From our UK correspondent Shaun Hollick, who muses on growing up in the aftermath of WW2 and lessons learnt
The legacy of WW2 was my school friends initially. German, Polish, Yugoslavian, and Hungarians fled the USSR as it was Europe’s deathbed.
Growing up we could tell that our future would be greatly different to that of our parents.
During the war, countries such as the US and Russia stripped technology from the UK and Germany. For example, the US got hold of RAF and Luftwaffe technology.
In a broad sense to this day it could be said that we are indebted colonies to these major global forces. By the indebtedness of the smaller nations I mean loans/policies imposed by the International momentary fund (USA) or direct control by Russia.

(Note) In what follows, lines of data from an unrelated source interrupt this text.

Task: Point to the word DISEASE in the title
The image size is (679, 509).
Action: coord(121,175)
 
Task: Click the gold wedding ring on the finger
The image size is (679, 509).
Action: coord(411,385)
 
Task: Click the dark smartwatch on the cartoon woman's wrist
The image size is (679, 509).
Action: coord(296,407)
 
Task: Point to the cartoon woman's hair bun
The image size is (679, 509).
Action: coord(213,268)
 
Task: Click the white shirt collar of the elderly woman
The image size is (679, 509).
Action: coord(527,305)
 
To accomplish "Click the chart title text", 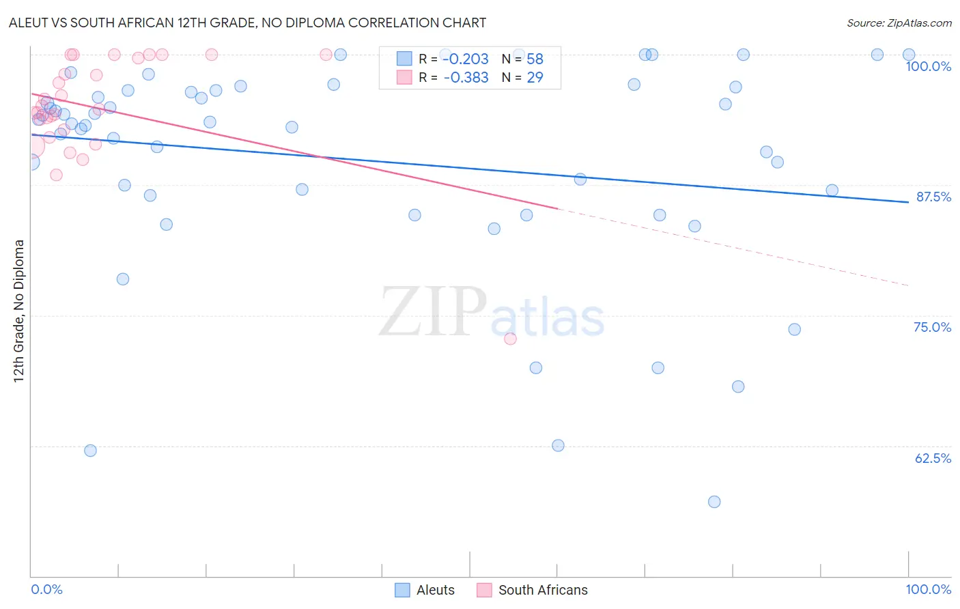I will (x=246, y=23).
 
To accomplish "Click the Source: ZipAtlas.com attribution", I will (x=899, y=23).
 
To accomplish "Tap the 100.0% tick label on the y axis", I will (x=928, y=66).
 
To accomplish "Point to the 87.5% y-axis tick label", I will (x=933, y=197).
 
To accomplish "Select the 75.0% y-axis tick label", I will (x=932, y=327).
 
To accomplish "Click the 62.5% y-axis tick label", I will (x=933, y=458).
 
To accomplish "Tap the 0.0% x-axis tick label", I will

UK industry at home was run by the aristocrats. Badly in my view. It seems with taking all our expertise to America.
The UK struggled globally to export it’s technology, goods and professional expertise. Unfortunately, in my view its trade was fuelled by corruption and ineptitude.
In the past decades we have seen UK industry deteriorate. After the war, the Empire came home to the flattened rubble of bombed industrial Derby. Rebuilt in the 1960s, it’s now rubble again courtesy of corruption.
The wartime generation is now largely dead. And it seems to me that very little has been learnt. Power and the corruption that comes with it continue to erode many facets of society, hampering growth.
It seems to me that the smaller nations have been sidelined in the interests of the larger countries – for resources such as energy, minerals, capital, technology and so on.
Perhaps technology and robots will have the last laugh. And the loudest. Technology is reaching such a point that it can play a destructive role even for the present giant nations.